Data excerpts
==================================================

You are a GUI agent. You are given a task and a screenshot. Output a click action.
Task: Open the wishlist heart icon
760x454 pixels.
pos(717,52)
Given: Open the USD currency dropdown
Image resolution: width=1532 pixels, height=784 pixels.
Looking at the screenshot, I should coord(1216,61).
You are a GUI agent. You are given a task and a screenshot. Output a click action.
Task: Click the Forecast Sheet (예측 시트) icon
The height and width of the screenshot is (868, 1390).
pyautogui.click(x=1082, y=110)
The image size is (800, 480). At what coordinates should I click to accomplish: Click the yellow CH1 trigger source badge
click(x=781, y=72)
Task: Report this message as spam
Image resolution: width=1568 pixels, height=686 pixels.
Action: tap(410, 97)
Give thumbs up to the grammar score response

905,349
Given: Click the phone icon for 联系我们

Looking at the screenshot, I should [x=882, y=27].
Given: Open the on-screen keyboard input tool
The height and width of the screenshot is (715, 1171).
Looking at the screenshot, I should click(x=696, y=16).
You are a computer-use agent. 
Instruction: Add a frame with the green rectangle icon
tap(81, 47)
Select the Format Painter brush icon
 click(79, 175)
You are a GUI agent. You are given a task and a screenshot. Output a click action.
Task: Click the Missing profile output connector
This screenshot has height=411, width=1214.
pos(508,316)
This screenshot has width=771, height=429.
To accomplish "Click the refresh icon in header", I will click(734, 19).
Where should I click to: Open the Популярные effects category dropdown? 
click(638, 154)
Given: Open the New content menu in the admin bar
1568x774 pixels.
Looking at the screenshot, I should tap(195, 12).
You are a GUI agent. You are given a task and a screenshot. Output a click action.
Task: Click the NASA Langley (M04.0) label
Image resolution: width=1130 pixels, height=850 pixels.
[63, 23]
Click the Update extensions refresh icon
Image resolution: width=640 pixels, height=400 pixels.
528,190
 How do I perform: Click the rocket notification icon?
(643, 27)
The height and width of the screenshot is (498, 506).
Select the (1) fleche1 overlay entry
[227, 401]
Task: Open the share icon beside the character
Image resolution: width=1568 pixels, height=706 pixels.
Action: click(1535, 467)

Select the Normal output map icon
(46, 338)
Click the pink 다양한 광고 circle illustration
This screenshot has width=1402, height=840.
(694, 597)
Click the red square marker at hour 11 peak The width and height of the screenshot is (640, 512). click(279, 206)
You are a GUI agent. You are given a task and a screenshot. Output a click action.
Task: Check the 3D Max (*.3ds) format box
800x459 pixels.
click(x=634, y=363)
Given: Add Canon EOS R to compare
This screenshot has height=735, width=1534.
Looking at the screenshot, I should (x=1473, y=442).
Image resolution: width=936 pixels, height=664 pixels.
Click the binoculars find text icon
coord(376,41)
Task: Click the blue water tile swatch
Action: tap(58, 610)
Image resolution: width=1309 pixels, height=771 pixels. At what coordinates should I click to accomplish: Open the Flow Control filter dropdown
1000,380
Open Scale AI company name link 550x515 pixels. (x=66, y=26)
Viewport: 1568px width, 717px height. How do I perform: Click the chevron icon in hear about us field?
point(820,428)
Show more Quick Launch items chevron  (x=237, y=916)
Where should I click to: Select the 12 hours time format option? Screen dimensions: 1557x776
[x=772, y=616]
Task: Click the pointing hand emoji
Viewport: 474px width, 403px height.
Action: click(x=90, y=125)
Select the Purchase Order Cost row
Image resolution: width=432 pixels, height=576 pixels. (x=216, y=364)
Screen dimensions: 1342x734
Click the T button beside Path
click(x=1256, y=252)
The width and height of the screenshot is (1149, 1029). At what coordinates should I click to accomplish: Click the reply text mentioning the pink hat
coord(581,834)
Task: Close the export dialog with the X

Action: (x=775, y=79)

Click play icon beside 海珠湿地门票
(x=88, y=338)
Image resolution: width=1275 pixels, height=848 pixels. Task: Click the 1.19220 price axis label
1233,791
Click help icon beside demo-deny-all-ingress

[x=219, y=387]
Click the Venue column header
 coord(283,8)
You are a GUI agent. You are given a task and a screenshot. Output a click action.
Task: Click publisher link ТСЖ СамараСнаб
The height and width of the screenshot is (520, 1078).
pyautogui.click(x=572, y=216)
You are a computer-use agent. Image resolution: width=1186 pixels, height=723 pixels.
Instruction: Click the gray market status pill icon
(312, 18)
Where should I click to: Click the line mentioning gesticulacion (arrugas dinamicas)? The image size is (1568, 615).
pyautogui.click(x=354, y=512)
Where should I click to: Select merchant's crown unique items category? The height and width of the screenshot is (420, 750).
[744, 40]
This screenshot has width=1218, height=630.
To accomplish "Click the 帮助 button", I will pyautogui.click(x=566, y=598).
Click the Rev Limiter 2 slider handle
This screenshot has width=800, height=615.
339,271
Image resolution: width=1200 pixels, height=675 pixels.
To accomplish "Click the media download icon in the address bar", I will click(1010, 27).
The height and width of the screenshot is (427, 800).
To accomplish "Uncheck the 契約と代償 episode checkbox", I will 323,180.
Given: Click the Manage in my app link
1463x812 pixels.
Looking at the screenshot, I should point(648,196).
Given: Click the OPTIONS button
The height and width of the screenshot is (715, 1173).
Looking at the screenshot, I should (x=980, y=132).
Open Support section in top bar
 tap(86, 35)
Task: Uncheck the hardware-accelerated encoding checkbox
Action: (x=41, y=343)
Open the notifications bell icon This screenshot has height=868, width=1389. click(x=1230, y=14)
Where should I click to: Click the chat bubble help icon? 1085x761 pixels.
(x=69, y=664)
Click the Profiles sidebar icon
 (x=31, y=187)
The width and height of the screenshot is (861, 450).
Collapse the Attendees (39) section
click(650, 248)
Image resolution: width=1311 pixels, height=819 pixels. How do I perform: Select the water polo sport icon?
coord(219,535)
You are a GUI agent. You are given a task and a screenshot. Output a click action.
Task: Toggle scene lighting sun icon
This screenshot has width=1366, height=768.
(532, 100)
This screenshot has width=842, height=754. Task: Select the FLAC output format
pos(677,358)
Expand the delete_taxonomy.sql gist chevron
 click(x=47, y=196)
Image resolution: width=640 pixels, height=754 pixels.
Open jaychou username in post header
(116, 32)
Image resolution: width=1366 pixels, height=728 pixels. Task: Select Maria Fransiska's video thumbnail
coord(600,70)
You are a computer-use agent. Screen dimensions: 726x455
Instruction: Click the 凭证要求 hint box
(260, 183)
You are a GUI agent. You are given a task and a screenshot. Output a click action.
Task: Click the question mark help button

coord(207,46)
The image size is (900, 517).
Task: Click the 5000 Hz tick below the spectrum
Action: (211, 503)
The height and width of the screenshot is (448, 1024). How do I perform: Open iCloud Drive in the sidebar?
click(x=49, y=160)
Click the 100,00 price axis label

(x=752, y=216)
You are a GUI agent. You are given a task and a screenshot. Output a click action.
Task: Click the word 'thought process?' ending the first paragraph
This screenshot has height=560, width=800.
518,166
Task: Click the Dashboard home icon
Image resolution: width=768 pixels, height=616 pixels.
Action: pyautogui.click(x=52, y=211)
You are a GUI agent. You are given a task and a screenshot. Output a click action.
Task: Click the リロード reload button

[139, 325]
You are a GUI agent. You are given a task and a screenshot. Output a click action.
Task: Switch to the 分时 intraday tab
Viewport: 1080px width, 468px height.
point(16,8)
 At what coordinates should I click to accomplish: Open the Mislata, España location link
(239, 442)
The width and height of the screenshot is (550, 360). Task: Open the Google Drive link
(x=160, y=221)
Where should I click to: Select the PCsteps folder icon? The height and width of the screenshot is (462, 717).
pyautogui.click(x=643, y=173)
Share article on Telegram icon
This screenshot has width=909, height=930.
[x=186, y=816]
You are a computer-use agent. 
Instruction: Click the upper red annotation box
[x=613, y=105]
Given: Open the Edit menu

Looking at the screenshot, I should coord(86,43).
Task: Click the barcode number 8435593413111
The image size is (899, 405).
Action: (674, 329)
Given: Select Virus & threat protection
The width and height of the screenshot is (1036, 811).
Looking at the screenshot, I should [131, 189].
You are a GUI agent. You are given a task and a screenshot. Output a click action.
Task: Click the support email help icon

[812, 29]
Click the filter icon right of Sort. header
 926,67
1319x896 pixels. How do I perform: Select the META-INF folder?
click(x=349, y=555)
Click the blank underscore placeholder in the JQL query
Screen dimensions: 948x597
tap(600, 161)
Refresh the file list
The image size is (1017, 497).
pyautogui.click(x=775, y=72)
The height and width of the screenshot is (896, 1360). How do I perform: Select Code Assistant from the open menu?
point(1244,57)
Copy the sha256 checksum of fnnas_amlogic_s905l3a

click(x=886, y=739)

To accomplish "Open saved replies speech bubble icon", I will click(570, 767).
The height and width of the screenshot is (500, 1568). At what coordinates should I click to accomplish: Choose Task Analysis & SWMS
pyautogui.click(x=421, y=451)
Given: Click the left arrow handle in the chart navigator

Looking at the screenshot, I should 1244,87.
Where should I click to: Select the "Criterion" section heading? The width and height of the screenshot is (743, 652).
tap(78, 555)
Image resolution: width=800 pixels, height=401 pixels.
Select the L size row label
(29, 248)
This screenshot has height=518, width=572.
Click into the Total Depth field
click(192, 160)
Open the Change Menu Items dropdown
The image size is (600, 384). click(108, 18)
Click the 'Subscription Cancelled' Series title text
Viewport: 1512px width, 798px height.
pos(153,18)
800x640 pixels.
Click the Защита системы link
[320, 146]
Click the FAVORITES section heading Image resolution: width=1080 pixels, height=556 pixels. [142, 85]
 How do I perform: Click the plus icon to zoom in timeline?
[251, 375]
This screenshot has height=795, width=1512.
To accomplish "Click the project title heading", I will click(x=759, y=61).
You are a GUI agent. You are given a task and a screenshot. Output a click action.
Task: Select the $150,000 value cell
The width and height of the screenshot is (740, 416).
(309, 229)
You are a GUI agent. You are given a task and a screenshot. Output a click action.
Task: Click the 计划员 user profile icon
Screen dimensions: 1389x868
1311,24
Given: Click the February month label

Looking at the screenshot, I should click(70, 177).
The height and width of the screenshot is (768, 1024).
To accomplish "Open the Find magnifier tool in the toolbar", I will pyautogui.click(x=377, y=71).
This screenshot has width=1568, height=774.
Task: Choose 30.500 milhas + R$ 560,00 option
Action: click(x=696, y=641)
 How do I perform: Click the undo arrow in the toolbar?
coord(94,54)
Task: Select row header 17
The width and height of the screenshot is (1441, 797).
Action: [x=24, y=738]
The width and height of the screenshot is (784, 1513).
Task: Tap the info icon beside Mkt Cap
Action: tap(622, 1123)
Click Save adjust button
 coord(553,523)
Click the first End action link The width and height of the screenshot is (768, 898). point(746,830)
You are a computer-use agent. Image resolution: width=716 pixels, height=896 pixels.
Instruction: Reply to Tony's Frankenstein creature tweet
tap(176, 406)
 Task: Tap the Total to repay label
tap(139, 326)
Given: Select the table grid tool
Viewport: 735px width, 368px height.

==================================================

> [PROBLEM DETAILS] Retrieve each line of the data in which the word "title" can be found.

> [SOLUTION TO THIS PROBLEM]
Click the 'Subscription Cancelled' Series title text
To accomplish "Click the project title heading", I will click(x=759, y=61).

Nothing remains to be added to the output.